- Required work -
Lines from the one containing "Where should I" through the final line of the data, restated word for word and free of pictures, make up the whole answer.

- Extracted records -

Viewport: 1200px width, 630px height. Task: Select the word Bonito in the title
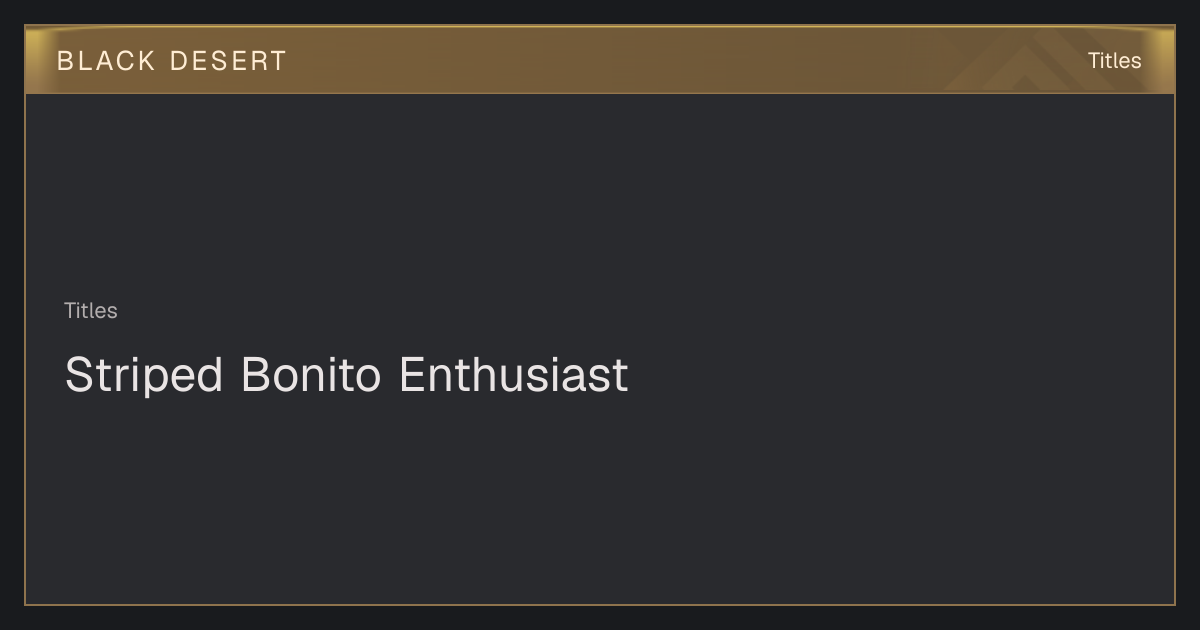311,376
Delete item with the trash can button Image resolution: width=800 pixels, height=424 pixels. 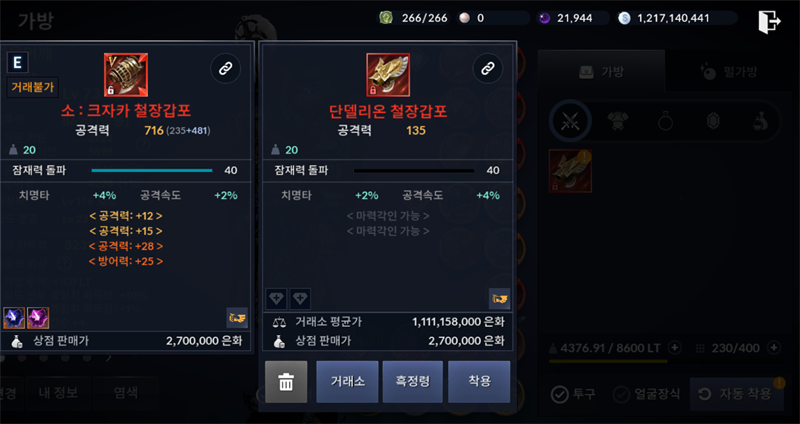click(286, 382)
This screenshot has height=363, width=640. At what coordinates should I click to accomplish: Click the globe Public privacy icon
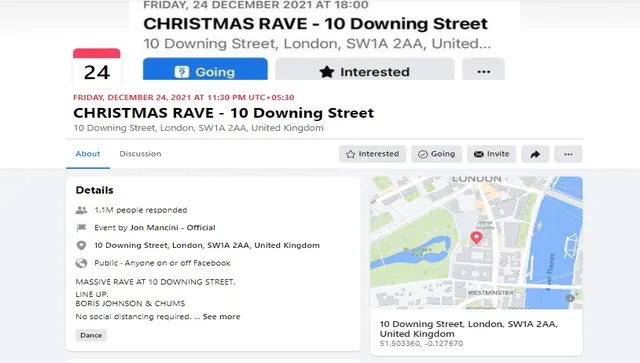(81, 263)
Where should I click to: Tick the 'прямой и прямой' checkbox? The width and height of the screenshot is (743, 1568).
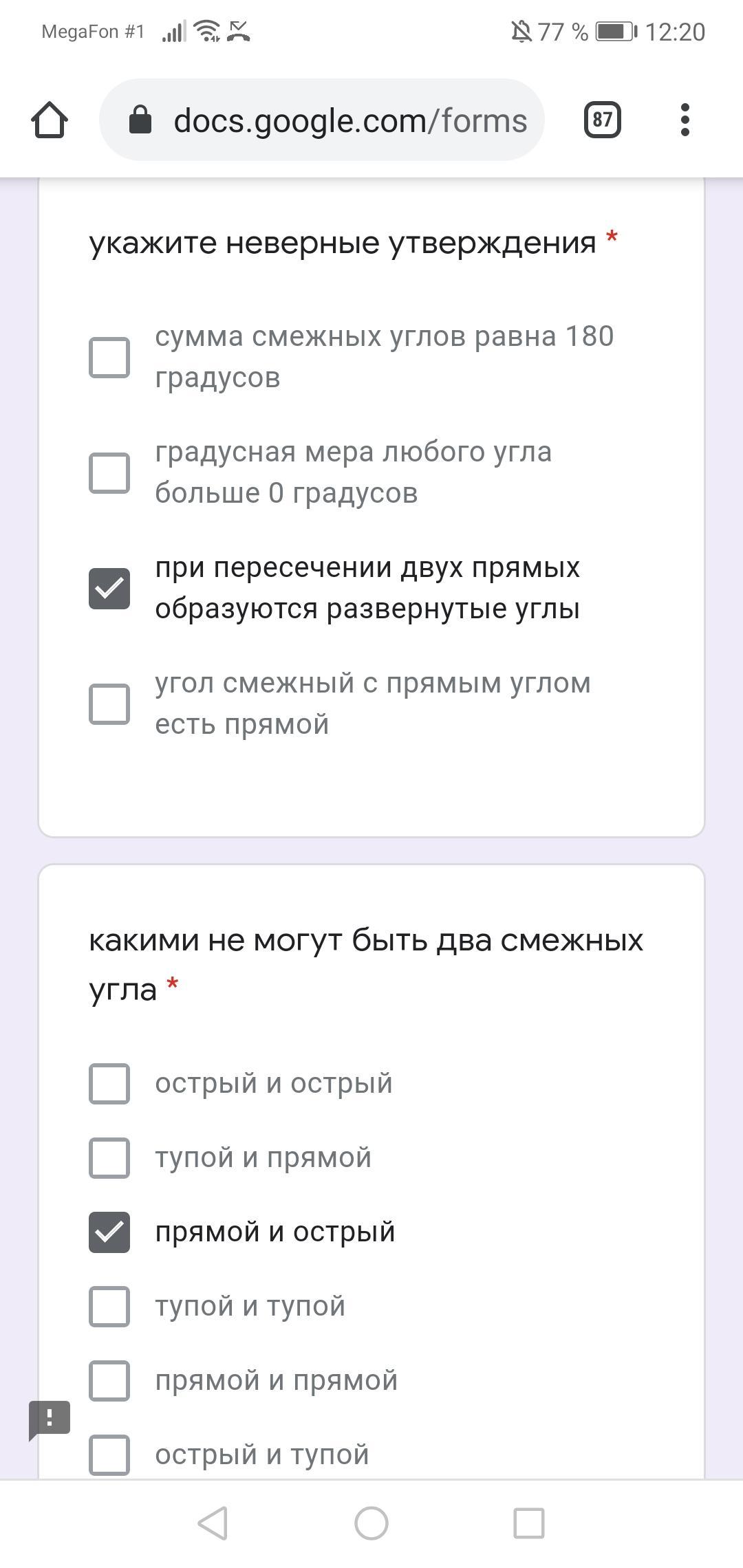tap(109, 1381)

- Answer for this exercise -
Where should I click to: Tick the 'прямой и прямой' checkbox? The width and height of the screenshot is (743, 1568).
tap(109, 1381)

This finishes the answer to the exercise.